ARBEITSAUFTRAG:
Wie geht der unten stehende Bericht über den elektrischen Einachstraktor aus Rueun weiter? Führe ihn im Anschluss an seinen letzten Satz fort.

ZITIERTER AUSZUG:
*-*-*
Auszeichnung für den elektrischen Einachstraktor aus Rueun
Der Firmenname Novaziun – romanisch für «Neuerung» – kommt nicht von ungefähr. Einen rein elektrisch angetriebenen Einachstraktor für schwere Arbeiten in der Landwirtschaft und im Kommunalbereich hat das Unternehmen mit Sitz in Rueun und Zürich kreiert; in seiner Leistungsklasse ist es der Erste seiner Art, wie man bei Novaziun wirbt. Der patentgeschützte sogenannte Monotrac wurde in der Surselva entwickelt, konstruiert und gebaut – von den Einheimischen Gian Caduff und Daniel Vincenz; ihre Geschäftspartner sind Nico Bernold und Marco Sangklin-Schneider. Jetzt kann sich das Quartett über Unterstützung seitens der Klimastiftung Schweiz freuen: Die gemeinnützige Organisation aus Zürich spricht dem Unternehmen Novaziun einen Teil der Fördergelder aus ihrer zweiten Förderrunde 2023 zu.
*-*-*
QUELLENMATERIAL:

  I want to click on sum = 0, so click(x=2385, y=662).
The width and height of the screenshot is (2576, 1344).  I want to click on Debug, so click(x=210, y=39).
*-*-*
ANTWORT ZUR AUFGABE:
Der Einachser dient auch als Speicher für Solarstrom
Insgesamt 1,7 Millionen Franken gehen in dieser Förderrunde an total elf klimafreundliche Projekte und Technologien, wie die Klimastiftung am Mittwoch mitteilte. Zum Monotrac aus Rueun wird festgehalten, er arbeite nicht nur leise, vibrationsarm und ohne gesundheits- oder umweltschädliche Folgen, sondern könne zusätzlich auch als stationärer Speicher für Fotovoltaikstrom dienen. Als mobiler Batteriespeicher lasse er sich ausserdem auch dazu verwenden, abgelegene Orte mit Strom zu versorgen.
Mittel aus der Rückverteilung der CO2-Lenkungsabgabe
Die Klimastiftung Schweiz unterstützt seit 15 Jahren Projekte von kleinen und mittleren Unternehmen aus der Schweiz und aus Liechtenstein, die einen nachweislichen Beitrag zum Klimaschutz leisten. Die Stiftung selbst steht laut Mitteilung Partnern wie Banken, Versicherungen und Beratungsfirmen offen, die mit ihrer Rückverteilung aus der CO2-Lenkungsabgabe auf Brennstoffe den Klimaschutz verstärken und gleichzeitig den Wirtschaftsstandort fördern wollen.